Kostum Jokowi Dibuat dari Bahan Ramah Lingkungan

Minggu, 30 Juni 2013 | 17:58 WIB
KOMPAS.COM/ KURNIA SARI AZIZA Gubernur DKI Jakarta menunggang kuda saat Jakarnaval, Minggu (30/6/2013).

Terkait


JAKARTA, KOMPAS.com
 — Gubernur DKI Jakarta Joko Widodo menggunakan baju hias khusus untuk merayakan pergelaran dalam rangka memperingati HUT Jakarta ke-486 tahun, Jakarnaval.

Bukan hanya menarik perhatian karena dirancang dengan desain yang terlihat mencolok, kostum yang dipakai Jokowi rupanya dibuat dari bahan-bahan ramah lingkungan.

Material untuk membuat kostum terdiri dari alas tikar, seperti rotan dengan hiasan pernak pernik berwarna-warni di sekeliling bajunya. Kemudian, alas kepalanya juga terbuat dari bahan sama yang menjulang tinggi.

Sementara untuk bawahannya, orang nomor satu di Ibu Kota itu menggunakan sarung berwarna merah dan hitam.

Dengan dikawal penjagaan pengamanan yang ketat dari serbuan warga, Jokowi melangkah dari Balaikota menuju halte depan Balaikota Jakarta dan langsung disambut dengan tarian Betawi.

Berbeda dengan Jokowi yang terkesan "ramai" dengan kostum hiasnya, Wakil Gubernur DKI Jakarta Basuki Tjahaja Purnama justru hanya memakai baju polo berwarna putih. Ia bersama sang istri, Veronica Tan, kompak menggunakan kaus polo putih.

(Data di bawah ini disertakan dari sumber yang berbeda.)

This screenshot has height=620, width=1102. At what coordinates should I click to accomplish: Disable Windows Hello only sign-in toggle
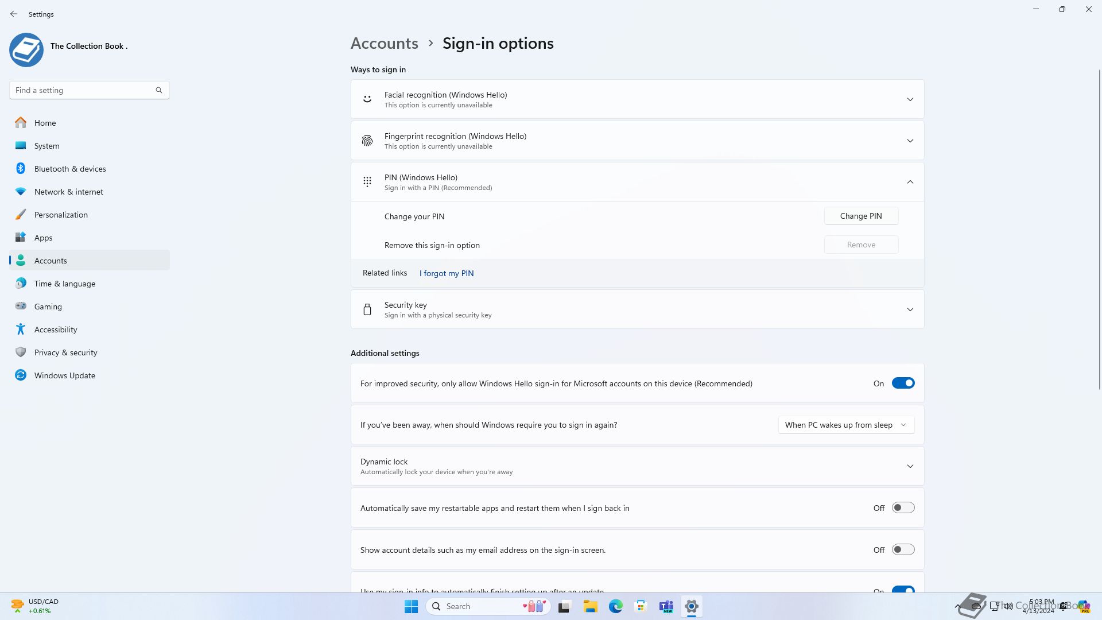tap(903, 383)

"Oh saya enggak pakai kostum hias. Soalnya nanti jam 6 sore, saya masih ada acara hehehe," kata Basuki, di Medan Merdeka Selatan, Jakarta, Minggu (30/6/2013).

Ratusan pelajar dari beberapa sekolah di lima wilayah DKI Jakarta dilibatkan dalam acara puncak Hari Ulang Tahun ke-486 Kota Jakarta itu.

Selain pelajar, Jakarnaval juga akan dimeriahkan oleh tamu-tamu dari luar Jakarta, antara lain Jember, Solo, Subang, dan Magelang. Mereka berasal dari kelompok festival dan karnaval yang sudah terkenal.

Secara total ada 1.500 peserta yang meramaikan acara tersebut. Berbagai kendaraan hias dan budaya Betawi dipertunjukkan kepada masyarakat dan didukung oleh Balai Kesenian di enam wilayah Jakarta.

Peserta karnaval melalui rute Balaikota Jakarta sampai di Bundaran Hotel Indonesia. Acara berlangsung dari pukul 15.00 WIB sampai dengan pukul 18.00 WIB.